Another 30 days of emergency in Mozambique
Mozambique President Filipe Nyusi has declared another 30 days of emergency in a bid to tackle the coronavirus, and has outlined a plan for the phased easing of restrictions in the country.
“We believe that our next steps are based on two fundamental lines of action,” Nyusi told a televised address on Wednesday, per CGTN. “The first is the maintenance of COVID-19 prevention and control measures; the second is to guarantee that social and economic life follows its normal course.”
Mozambique’s government has planned a reopening process in three stages, with the first coming into effect on 18 August. Phases two and three are to be introduced in September and in October, respectively.
There have been 2,079 confirmed coronavirus cases in the country, leading to 15 deaths.
Gambia imposes curfew as cases rise 60% in a week
Gambia, mainland Africa's smallest country, imposed a three-week curfew on Wednesday after coronavirus cases surged over 60% in the last seven days to nearly 800.
Authorities attributed the rise to people relaxing their guard on protective measures that had so far kept Gambia's case total the lowest in Africa. Testing has also increased in the country, where the number of deaths is 16.
A 10 p.m. to 5 a.m. curfew will go into effect on Thursday, public gatherings will be banned and markets will have to close by 2 p.m., government spokesman Ebrima Sankareh told the national broadcaster.

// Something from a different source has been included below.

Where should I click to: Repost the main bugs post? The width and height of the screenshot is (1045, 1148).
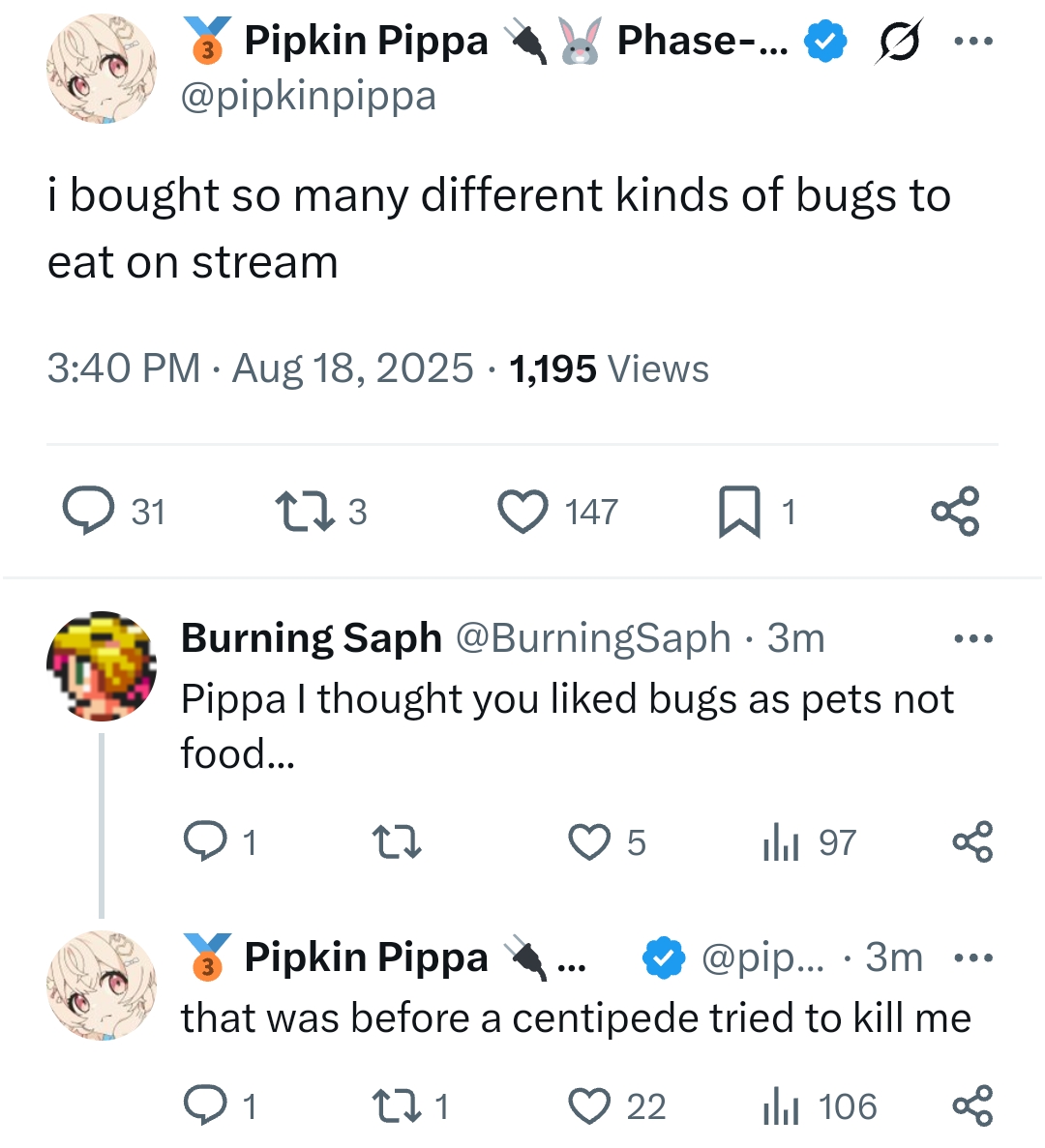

Coronavirus live Africa updates: good morning
Hello and welcome to our live, Africa-focused coverage of the coronavirus pandemic, which as of 07:30 WAT had registered over 18.8 million cases and nearly 708,000 deaths worldwide, according to data compiled by Johns Hopkins University.
In Africa, according to the latest update by the World Health Organization (WHO), there have been over 978,000 cases and 21,000 deaths.